Where it holds: The ownership split is similar, too. Security review is typically owned by a security assessment team; continuous monitoring is owned by a SOC. Neither team owns both, and the handoff between them is a known governance gap. In AI deployments, the team that runs evals and the team that runs observability are often different, and the handoff is often implicit.

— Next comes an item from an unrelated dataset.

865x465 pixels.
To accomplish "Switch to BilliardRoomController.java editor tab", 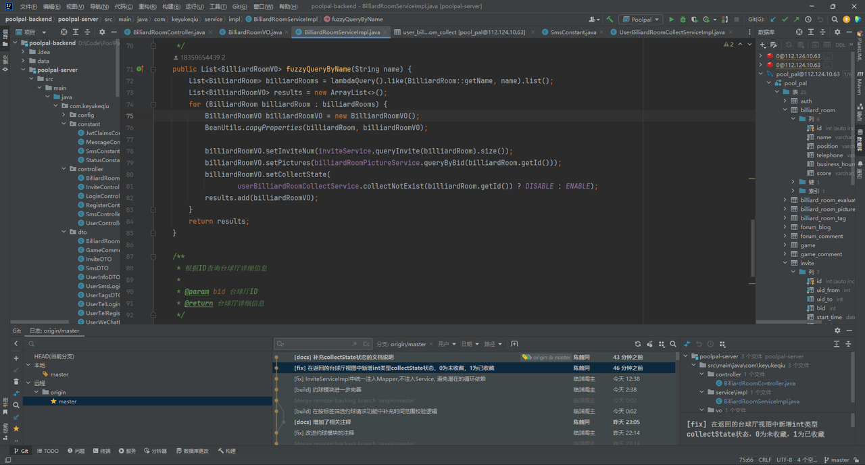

Where it breaks: In continuous monitoring for IDAM, you're watching known principals access known resources. The principal set is relatively stable, the access patterns are enumerable, and anomaly detection can be tuned against a well-understood baseline. In an agentic system, the agent can take novel action sequences that weren't anticipated at design time — the tool-call space is large enough that you can't enumerate expected behavior the way you can enumerate expected access patterns. Agent observability has to be more tolerant of novelty and more focused on structural signals (loop counts, error rates, latency spikes) than behavioral pattern matching. The concept transfers; the tuning logic doesn't.

What this means in a buyer conversation: When a CAIO asks how agent observability fits into their continuous monitoring program, the honest answer is that it's a new category that borrows the concept from SIEM but requires different tooling and different alert logic. Okta's role in this architecture is upstream: the identity governance layer — what the agent is authorized to call, what scopes it holds, what its authentication events look like — generates audit data that feeds the observability layer. That's a meaningful input, not a substitute for trace-level instrumentation of the agent itself.